What to work on:
Below are lines of data; restate word for word those running from the line containing "Select the Wipe eraser tool" to the line containing "Task: Open settings gear at sidebar bottom", inclusive, and no others.
Data for review below:
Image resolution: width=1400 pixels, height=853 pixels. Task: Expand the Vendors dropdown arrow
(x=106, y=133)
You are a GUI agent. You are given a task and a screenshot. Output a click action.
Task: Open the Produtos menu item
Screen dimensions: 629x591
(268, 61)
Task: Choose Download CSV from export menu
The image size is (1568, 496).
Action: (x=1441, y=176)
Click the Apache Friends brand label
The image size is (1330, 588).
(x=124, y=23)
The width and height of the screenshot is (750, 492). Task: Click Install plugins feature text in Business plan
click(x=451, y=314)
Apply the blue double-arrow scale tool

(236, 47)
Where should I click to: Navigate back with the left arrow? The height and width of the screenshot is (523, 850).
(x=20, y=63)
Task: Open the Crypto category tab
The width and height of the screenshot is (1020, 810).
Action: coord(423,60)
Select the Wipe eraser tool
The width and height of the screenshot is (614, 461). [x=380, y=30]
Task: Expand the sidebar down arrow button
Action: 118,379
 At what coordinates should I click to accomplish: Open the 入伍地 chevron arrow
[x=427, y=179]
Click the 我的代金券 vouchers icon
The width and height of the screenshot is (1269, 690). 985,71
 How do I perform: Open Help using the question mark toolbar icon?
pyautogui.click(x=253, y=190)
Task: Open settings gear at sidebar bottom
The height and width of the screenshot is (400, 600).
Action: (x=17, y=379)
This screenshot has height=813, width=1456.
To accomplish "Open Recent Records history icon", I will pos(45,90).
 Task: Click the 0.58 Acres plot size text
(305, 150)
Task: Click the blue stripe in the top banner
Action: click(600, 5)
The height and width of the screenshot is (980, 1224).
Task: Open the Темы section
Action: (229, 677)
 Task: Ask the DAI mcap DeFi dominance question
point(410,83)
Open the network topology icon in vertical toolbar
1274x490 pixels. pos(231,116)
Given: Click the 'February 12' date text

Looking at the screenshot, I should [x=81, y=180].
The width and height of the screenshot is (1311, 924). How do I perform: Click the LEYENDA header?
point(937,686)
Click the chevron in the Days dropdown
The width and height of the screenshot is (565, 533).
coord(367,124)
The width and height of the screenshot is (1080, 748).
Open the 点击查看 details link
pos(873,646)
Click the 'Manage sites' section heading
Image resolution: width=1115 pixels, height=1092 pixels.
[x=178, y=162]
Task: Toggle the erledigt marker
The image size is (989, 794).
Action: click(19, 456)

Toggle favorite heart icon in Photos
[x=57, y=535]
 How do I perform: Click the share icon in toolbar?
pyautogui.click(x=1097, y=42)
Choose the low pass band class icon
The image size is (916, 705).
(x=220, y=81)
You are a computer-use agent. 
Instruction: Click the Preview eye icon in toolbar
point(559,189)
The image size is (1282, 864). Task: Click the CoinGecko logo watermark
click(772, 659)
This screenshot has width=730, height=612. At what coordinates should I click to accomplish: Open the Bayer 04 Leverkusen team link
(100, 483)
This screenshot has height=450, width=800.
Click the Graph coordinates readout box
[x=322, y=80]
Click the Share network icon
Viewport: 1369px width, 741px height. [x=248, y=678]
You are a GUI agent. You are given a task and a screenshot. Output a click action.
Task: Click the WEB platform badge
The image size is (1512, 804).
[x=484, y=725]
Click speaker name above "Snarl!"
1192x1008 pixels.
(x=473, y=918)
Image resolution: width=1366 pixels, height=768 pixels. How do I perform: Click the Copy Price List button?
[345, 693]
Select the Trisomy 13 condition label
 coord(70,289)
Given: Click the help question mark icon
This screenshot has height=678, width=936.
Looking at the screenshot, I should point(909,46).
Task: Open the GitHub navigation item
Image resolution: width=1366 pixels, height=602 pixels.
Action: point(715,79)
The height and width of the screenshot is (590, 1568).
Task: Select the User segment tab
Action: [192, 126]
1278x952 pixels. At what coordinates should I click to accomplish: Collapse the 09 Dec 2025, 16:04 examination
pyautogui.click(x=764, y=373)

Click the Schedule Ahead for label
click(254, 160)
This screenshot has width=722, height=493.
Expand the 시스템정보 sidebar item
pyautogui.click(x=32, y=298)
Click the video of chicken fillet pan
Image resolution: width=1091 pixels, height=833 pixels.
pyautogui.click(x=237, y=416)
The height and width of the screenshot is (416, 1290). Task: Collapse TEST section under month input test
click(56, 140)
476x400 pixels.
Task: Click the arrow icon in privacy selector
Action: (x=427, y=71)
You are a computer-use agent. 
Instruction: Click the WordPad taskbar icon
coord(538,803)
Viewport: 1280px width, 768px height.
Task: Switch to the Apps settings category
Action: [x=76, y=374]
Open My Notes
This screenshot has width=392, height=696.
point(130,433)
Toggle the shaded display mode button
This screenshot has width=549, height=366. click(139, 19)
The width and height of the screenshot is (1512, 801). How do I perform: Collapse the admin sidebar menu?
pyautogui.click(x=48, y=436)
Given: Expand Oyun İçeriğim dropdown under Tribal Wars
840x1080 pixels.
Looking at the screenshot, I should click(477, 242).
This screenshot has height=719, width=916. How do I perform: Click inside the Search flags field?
End of Data for review.
Written answer:
Select the Wipe eraser tool
The width and height of the screenshot is (614, 461). [x=380, y=30]
Task: Expand the sidebar down arrow button
Action: 118,379
 At what coordinates should I click to accomplish: Open the 入伍地 chevron arrow
[x=427, y=179]
Click the 我的代金券 vouchers icon
The width and height of the screenshot is (1269, 690). 985,71
 How do I perform: Open Help using the question mark toolbar icon?
pyautogui.click(x=253, y=190)
Task: Open settings gear at sidebar bottom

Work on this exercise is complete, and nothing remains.